== Source excerpt ==
[start]
Luisa Grappone, Chris Colenso, Peter Marchment, Tom Marchment
HUNT BIKE WHEELS (ITS Cycling Limited), West Sussex, United Kingdom
Wind tunnel operated by Ernst Pfeiffer
GST Windkanal, Immenstaad, Germany

Abstract

When reading about the next innovative HUNT wheelset you might not expect this white paper to be about brand-new aero rim brake wheels. The engineering team at Hunt Bike Wheels exists to design world leading aero performance wheels for all riders. The authors understood that from road racers to time trialists and triathletes there was an opportunity to engineer high performance rim brake specific wheels to serve these riders.

The authors have created three highly aerodynamic rim brake specific wheelsets optimised around a 25c tyre which offers the end user an excellent balance between aerodynamics, comfort and grip. The development takes engineering knowledge gained from HUNT’s world leading disc brake specific 48 Limitless Aero Disc project and transfers it to optimise the aerodynamic performance of more strictly constrained rim brake specific wheels.

This paper introduces the 52, 62 and 82 Carbon Aerodynamicist deep section wheels. The engineering development is discussed, from aerodynamically focussed design to wind tunnel testing against a range of the best deep section competitor wheelsets. The results reveal that the HUNT 52 and 62 challenge the industry’s best wheelsets with the HUNT 82 out-performing all tested competitors.

1. Introduction

HUNT’s recent paper [1] introduced the world leading 48 Limitless Aero Disc concept born from the principles of a wider rim providing better aerodynamics in the global system. This was only possible because of the design clearance brought with a disc brake specific frame. And with the increased uptake of bike manufacturers producing disc brake only bicycles, it is perhaps an unexpected move for HUNT to be introducing rim brake specific wheels.

Being a company of riders HUNT understood that many riders have invested heavily in their equipment on a dream bike or when considering time trialling and triathlon, in a specific bike that is perhaps ridden only a few hundred kilometres a year. It is not unexpected that these are a long-term purchase and are rim brake specific. The authors saw the opportunity to transfer their engineering knowledge gained from the 48 Limitless Aero Disc project to three offerings of aerodynamic rim brake specific wheels, delivering new technology from engineering development to enhance their experience and performance.

HUNT’s latest project aims to provide those riders with wide profile, deep wheelset options that are extremely competitive aerodynamically in the market whilst offering all round riding performance. Being wider than historical rim widths the wheels are optimised for a 25c tyre, ensuring better flow transition between tyre and rim as well as offering well documented benefits to ride comfort, rolling resistance and grip.

1.1 The purpose of the wheels

The HUNT team established a design brief for the project:

  • Three rim brake specific wheelsets at different depths for mass start Road, TT, and Triathlon racing.
  • Optimised for the best aerodynamic performance with a 25c tyre.
  • Use of a hooked rim design to ensure compatibility with tubeless and non-tubeless clincher tyres.
[end]
== Supplied material ==
[start]
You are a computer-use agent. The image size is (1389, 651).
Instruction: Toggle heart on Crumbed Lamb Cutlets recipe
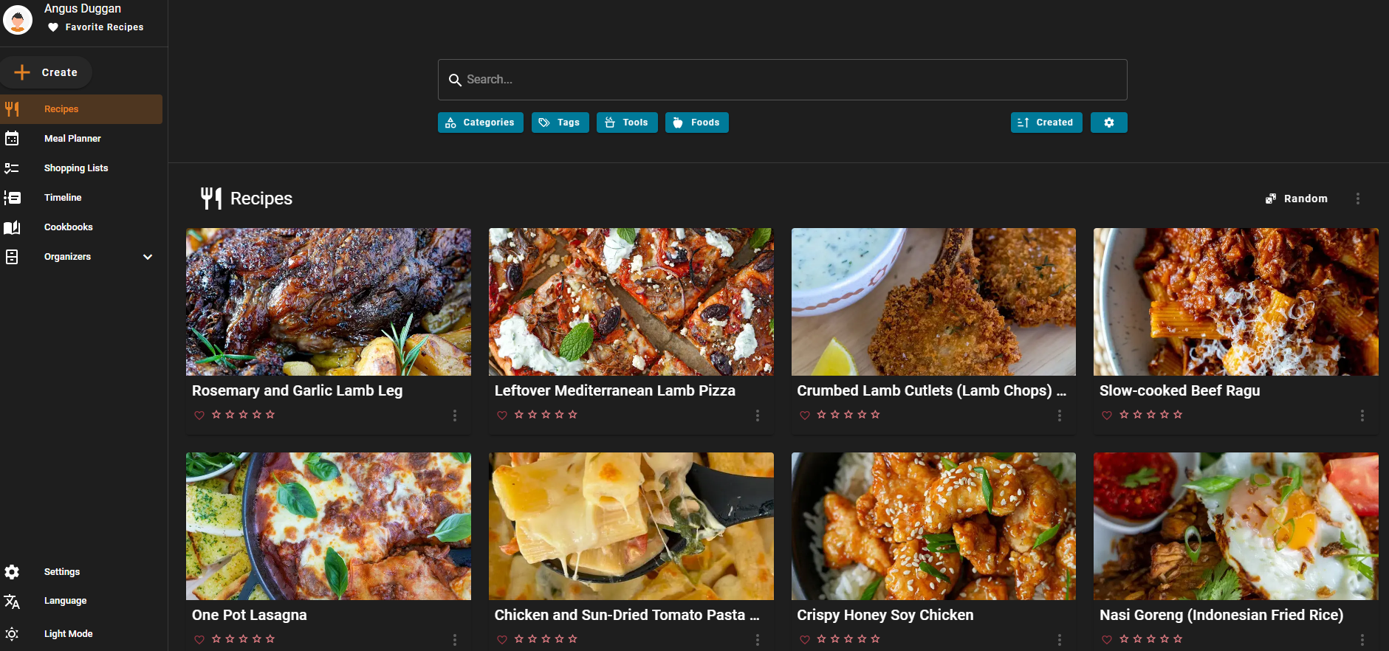(x=805, y=416)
[end]
== What you have to do ==
Say whether each statement agrees with the wheel paper excerpt, answering yes or no and quoting the deciding words: (a) the new wheelsets are optimized around a 25c tire; (b) the wind tunnel used is located in West Sussex; (c) the design brief calls for a hookless rim. The data are not needed for any of the work here.

== Result ==
(a) Yes: "optimised around a 25c tyre"
(b) No: "GST Windkanal, Immenstaad, Germany"
(c) No: "Use of a hooked rim design"